First-principles Design of Novel Catalytic and Chemoresponsive Materials
Author | : Luke Tressel Roling |
Publisher | : |
Total Pages | : 0 |
Release | : 2016 |
ISBN-10 | : OCLC:1021207825 |
ISBN-13 | : |
Rating | : 4/5 ( Downloads) |
Download or read book First-principles Design of Novel Catalytic and Chemoresponsive Materials written by Luke Tressel Roling and published by . This book was released on 2016 with total page 0 pages. Available in PDF, EPUB and Kindle. Book excerpt: An emerging trend in materials design is the use of computational chemistry tools to accelerate materials discovery and implementation. In particular, the parallel nature of computational models enables high-throughput screening approaches that would be laborious and time-consuming with experiments alone, and can be useful for identifying promising candidate materials for experimental synthesis and evaluation. Additionally, atomic-scale modeling allows researchers to obtain a detailed understanding of phenomena invisible to many current experimental techniques. In this thesis, we highlight mechanistic studies and successes in catalyst design for heterogeneous electrochemical reactions, discussing both anode and cathode chemistries. In particular, we evaluate the properties of a new class of Pd-Pt core-shell and hollow nanocatalysts toward the oxygen reduction reaction. We do not limit our study to electrochemical reactivity, but also consider these catalysts in a broader context by performing in-depth studies of their stability at elevated temperatures as well as investigating the mechanisms by which they are able to form. We also present fundamental surface science studies, investigating graphene formation and H2 dissociation, which are processes of both fundamental and practical interest in many catalytic applications.

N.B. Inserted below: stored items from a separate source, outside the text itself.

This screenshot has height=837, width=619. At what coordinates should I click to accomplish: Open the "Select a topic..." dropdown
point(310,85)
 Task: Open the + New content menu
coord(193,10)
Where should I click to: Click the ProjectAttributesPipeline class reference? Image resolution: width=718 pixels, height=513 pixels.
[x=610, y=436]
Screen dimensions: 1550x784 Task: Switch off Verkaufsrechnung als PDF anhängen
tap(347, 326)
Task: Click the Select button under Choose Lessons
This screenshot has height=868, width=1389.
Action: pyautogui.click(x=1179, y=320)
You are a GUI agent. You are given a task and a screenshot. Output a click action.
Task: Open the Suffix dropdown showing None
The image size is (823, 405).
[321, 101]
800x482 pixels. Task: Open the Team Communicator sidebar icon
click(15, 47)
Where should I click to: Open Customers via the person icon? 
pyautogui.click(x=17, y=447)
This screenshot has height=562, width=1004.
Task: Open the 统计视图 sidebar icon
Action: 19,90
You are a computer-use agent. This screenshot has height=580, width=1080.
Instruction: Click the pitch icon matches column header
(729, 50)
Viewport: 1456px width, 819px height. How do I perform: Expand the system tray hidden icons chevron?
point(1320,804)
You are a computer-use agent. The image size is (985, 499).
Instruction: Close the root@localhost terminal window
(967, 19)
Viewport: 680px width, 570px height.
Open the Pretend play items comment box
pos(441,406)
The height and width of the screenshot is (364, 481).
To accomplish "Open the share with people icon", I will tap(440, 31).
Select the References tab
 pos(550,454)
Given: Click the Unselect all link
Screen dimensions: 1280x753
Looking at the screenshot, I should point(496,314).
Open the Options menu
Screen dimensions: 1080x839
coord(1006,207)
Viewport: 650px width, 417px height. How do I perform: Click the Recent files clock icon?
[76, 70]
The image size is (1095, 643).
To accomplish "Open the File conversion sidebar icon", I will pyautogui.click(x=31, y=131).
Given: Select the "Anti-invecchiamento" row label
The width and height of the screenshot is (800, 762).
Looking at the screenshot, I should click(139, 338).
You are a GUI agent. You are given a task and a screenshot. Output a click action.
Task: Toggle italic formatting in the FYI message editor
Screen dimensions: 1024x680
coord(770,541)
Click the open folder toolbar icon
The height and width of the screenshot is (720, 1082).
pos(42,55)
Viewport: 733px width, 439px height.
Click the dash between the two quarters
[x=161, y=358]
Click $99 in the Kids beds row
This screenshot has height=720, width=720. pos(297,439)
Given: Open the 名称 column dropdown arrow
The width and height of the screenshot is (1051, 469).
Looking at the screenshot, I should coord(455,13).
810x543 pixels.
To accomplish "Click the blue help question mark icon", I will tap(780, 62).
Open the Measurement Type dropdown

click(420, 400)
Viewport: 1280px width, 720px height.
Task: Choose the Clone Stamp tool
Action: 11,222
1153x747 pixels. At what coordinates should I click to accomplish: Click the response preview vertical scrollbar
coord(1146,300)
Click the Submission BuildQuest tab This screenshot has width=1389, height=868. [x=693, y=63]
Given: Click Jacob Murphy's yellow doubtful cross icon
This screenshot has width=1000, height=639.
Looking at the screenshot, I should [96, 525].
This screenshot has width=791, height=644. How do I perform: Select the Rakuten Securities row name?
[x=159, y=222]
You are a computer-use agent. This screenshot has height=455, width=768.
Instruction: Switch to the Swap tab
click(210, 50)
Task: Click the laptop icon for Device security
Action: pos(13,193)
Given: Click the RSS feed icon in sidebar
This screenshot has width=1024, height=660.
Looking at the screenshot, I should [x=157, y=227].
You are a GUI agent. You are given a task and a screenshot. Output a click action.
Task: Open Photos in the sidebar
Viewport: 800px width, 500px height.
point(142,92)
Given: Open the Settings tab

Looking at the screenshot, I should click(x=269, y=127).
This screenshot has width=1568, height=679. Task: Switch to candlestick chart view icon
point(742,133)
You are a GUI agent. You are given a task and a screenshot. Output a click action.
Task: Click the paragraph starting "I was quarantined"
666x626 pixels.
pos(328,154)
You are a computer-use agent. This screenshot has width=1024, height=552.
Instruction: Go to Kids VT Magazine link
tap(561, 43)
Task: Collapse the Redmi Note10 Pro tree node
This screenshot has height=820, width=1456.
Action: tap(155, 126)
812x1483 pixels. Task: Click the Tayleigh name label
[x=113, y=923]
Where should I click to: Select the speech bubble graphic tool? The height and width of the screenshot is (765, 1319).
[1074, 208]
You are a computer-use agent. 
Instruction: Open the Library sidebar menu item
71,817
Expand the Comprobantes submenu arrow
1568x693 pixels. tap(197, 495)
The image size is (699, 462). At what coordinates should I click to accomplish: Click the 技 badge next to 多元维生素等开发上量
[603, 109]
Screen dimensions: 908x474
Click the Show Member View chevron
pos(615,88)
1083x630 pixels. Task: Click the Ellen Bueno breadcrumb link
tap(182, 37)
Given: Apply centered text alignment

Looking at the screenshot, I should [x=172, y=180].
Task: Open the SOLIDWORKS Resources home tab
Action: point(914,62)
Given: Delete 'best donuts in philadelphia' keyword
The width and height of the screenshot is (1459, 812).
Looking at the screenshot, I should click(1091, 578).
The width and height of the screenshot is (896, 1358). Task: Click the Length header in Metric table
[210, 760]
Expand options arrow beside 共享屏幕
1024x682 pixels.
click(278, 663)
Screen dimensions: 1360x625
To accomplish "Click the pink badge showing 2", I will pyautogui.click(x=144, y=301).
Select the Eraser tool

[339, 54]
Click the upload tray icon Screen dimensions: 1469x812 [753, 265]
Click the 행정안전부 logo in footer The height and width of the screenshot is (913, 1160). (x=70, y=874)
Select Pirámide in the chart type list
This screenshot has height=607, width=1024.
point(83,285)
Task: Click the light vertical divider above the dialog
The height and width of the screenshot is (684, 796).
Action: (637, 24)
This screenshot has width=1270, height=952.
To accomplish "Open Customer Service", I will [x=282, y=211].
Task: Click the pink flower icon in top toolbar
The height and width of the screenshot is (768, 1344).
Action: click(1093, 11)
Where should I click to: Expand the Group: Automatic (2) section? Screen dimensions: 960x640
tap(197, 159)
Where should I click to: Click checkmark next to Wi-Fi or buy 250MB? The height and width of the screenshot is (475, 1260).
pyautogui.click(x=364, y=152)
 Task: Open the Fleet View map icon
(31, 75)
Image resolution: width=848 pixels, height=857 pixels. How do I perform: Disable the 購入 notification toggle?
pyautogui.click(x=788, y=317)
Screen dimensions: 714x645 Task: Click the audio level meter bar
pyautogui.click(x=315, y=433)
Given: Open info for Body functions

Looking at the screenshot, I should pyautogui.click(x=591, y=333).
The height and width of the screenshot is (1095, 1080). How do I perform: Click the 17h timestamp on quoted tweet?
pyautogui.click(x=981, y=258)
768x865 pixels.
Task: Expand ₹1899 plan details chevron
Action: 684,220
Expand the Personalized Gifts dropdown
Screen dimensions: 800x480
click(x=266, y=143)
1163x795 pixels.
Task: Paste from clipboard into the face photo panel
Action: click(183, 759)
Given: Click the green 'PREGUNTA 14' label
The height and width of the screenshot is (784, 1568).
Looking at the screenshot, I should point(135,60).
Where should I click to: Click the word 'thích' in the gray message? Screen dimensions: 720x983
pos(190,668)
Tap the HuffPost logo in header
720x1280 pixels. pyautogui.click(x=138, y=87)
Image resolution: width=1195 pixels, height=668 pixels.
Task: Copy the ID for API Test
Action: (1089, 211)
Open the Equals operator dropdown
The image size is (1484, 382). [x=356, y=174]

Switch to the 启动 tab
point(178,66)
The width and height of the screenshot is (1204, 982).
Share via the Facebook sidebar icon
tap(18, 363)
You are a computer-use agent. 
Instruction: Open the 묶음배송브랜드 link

Finally, we extend our materials design paradigm outside the field of catalysis to develop and apply a model for the detection of small chemical analytes by chemoresponsive liquid crystals, and offer several predictions for improving the detection of small chemicals. A close connection between computation, synthesis, and experimental evaluation is essential to the work described herein, as computations are used to gain fundamental insight into experimental observations, and experiments and synthesis are in turn used to validate predictions of material activities from computational models.